Bobo a-t-elle une place dans votre travail de création artistique ?

La ville de Bobo m’inspire. C’est là où j’ai été nourri des arts et des pratiques culturelles depuis l’enfance. Bobo, c’est aussi les valeurs humanistes, l’ouverture aux autres dans une dynamique d’échange qui m’ont été transmis dans cette ville où j’ai appris le vivre ensemble avec des gens de diverses origines. Mon travail intellectuel et artistique s’inspire de cette expérience.

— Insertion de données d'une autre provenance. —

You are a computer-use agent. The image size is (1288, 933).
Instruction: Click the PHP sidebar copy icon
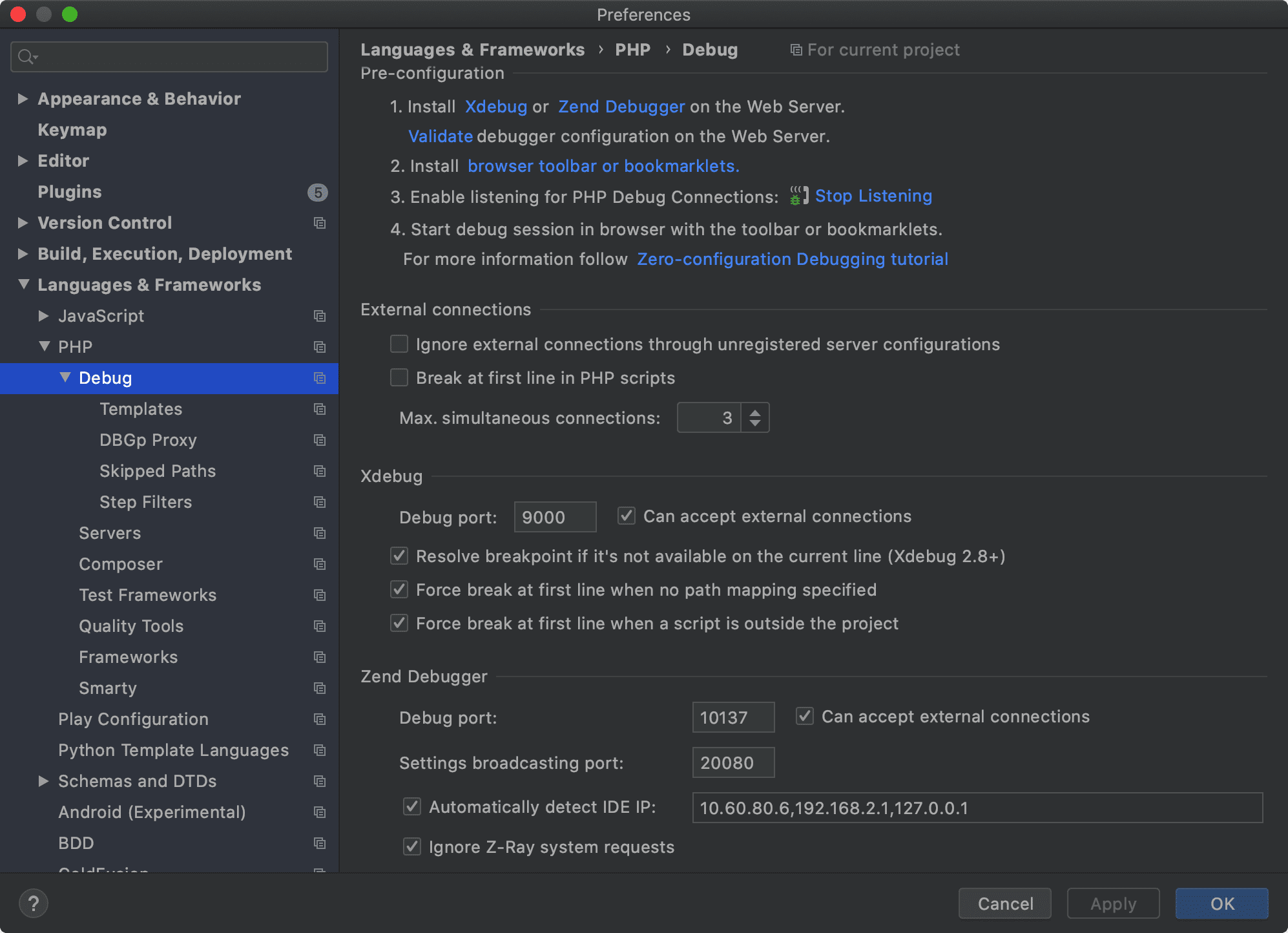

Avez-vous réalisé des films à Bobo ?

J’ai réalisé des films à Bobo-Dioulasso. Mon premier film tourné en 1992 intitulé «DEN BAYA» (la famille) a été tourné à Bobo-Dioulasso. Des séquences importantes de mon film documentaire «TLE WILI» (Soleil levant) sur les mobilisations et luttes populaires contre l’assassinat du journaliste Norbert Zongo, ont été tournées à Bobo-Dioulasso. J’ai un projet de film en chantier sur des éléments d’histoire de cette ville.

En outre, je travaille avec des artistes bobolais et bobolaises (musiciens, comédiens, comédiennes) dans mes projets (spectacles, contes et musiques, films). Comme projet, je souhaiterais mettre en place des ateliers de formation en cinéma pour des jeunes des quartiers.

Vous avez déjà évoqué des idées pour faire revivre Bobo. Comment rendre cette ville attractive sur le plan culturel et cinématographique ?

Pour rendre Bobo attractive sur le plan culturel et cinématographique, il faut soutenir les artistes des diverses disciplines dans leurs activités de création. Doter la ville des infrastructures culturelles pour permettre les expressions artistiques. Il est impératif de donner des moyens matériels en quantité et en qualité aux artistes qui ont des idées et des projets pour dynamiser la vie culturelle et artistique dans cette ville. Les festivals culturels se créent mais ne sont pas soutenus par les autorités nationales, provinciales ou municipales. Le projet de rénovation du complexe cinématographique CINÉ GUIMBI est une initiative salutaire qui va contribuer à la relance du cinéma à Bobo-Dioulasso.